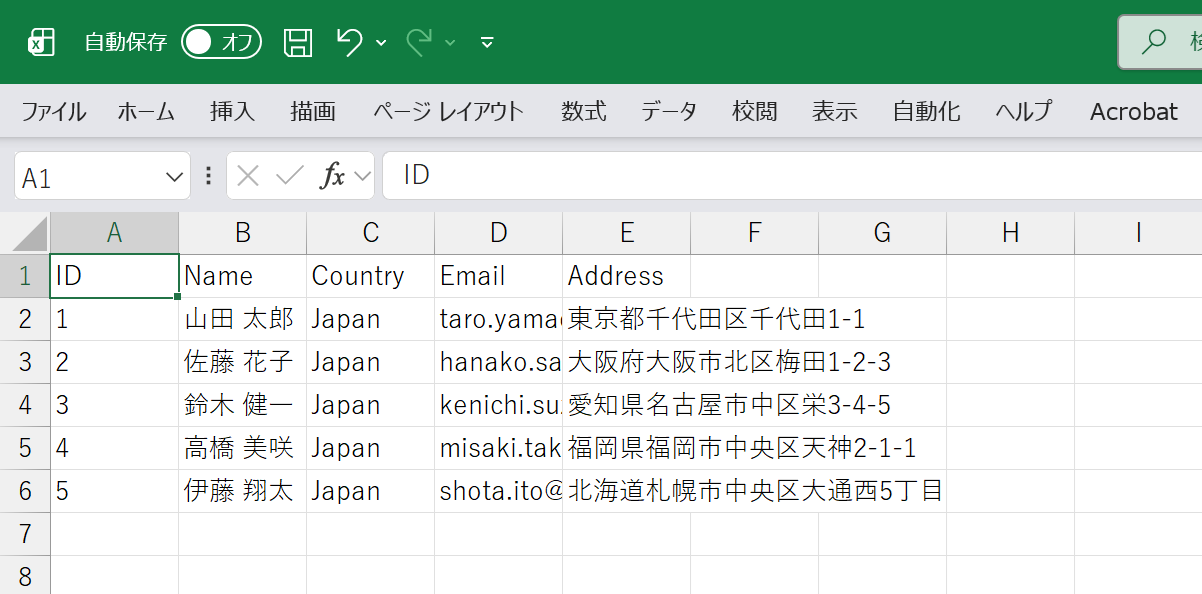The height and width of the screenshot is (594, 1202).
Task: Click the Undo arrow icon
Action: (349, 42)
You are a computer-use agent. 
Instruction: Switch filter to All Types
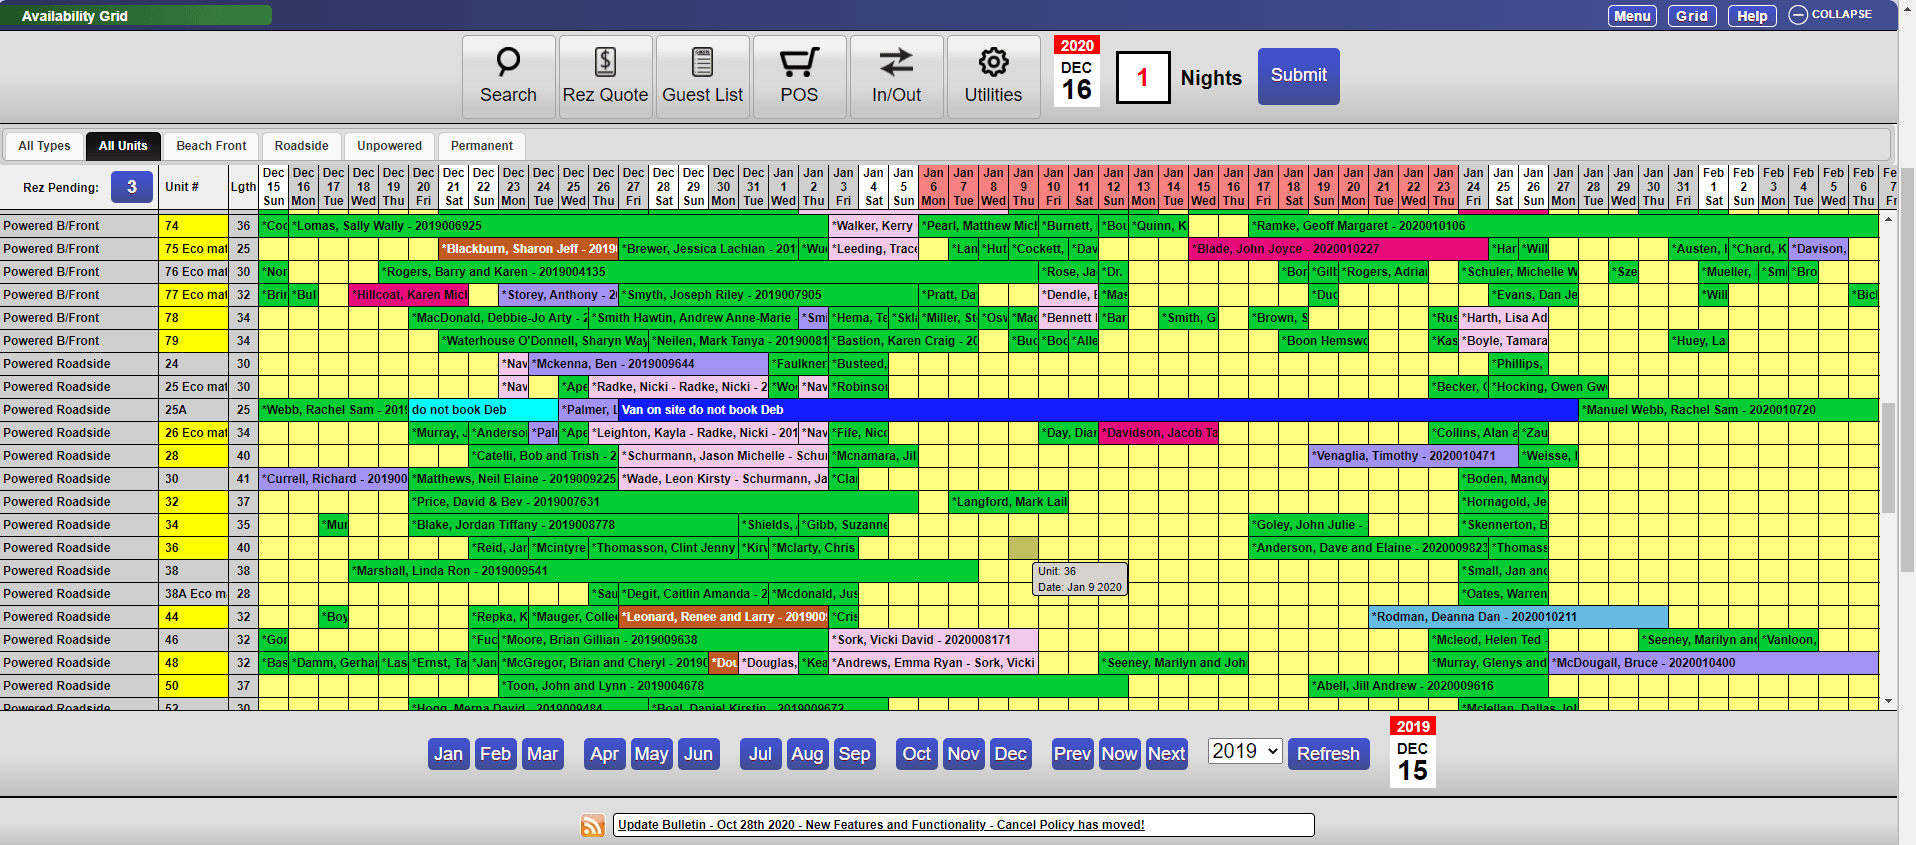44,146
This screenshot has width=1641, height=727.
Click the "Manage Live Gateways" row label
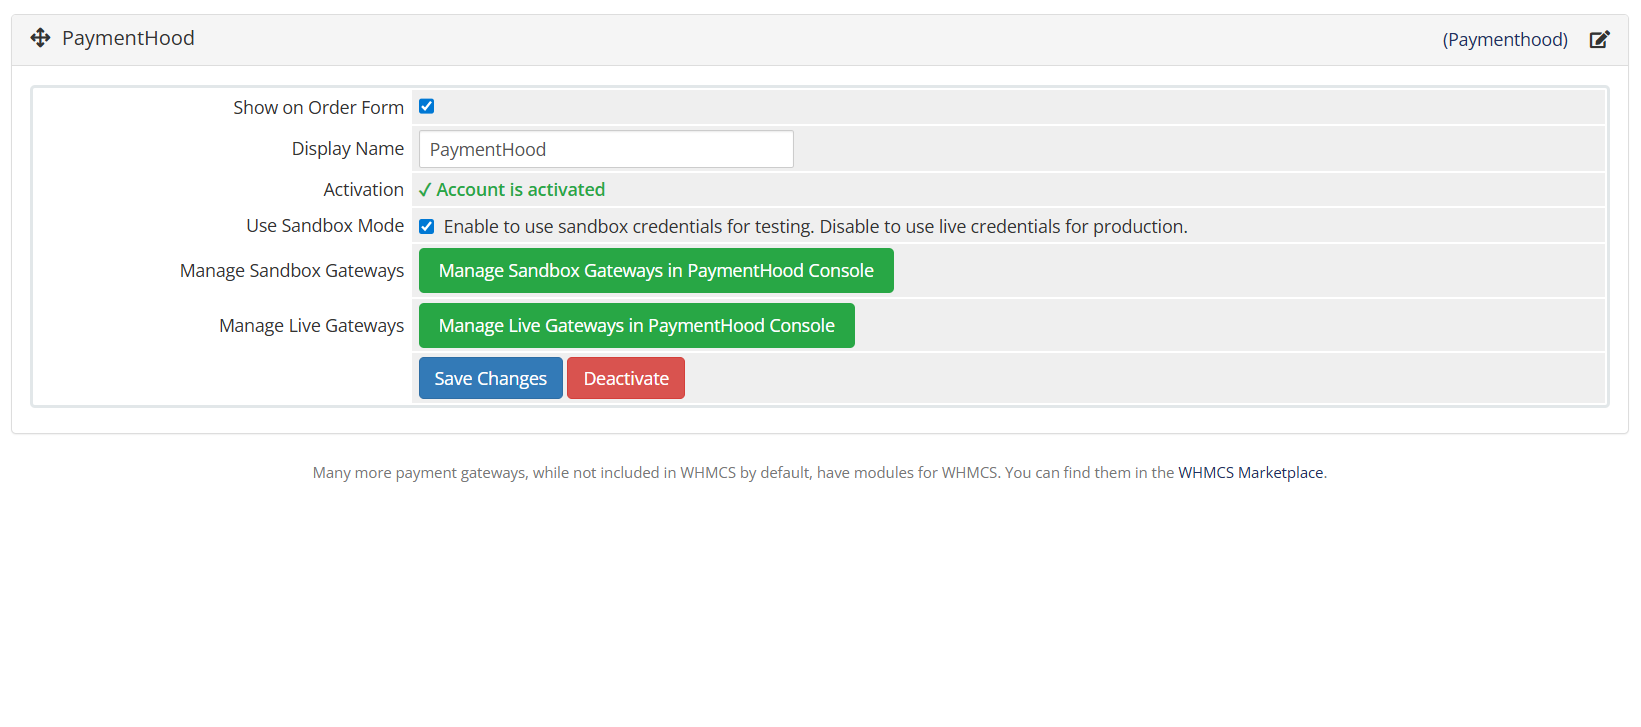(x=311, y=326)
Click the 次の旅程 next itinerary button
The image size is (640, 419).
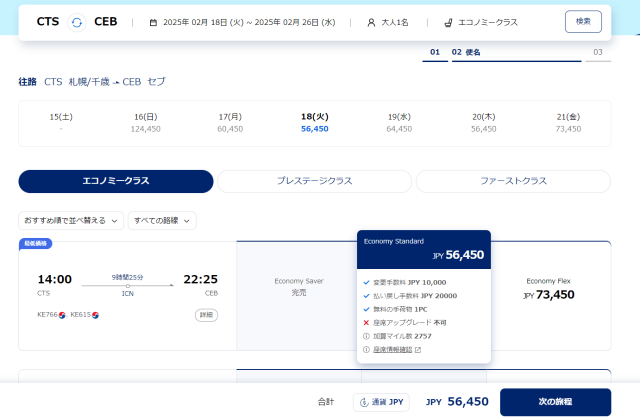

== Task prompt ==
Once the line containing "This screenshot has width=1641, height=727." is found, write out exactly that line and each line after it through the end of the entries, omitting pictures.

== Answer area ==
This screenshot has width=1641, height=727.
Click the "Manage Live Gateways" row label
(x=311, y=326)
Click the 次の旅程 next itinerary button
The image size is (640, 419).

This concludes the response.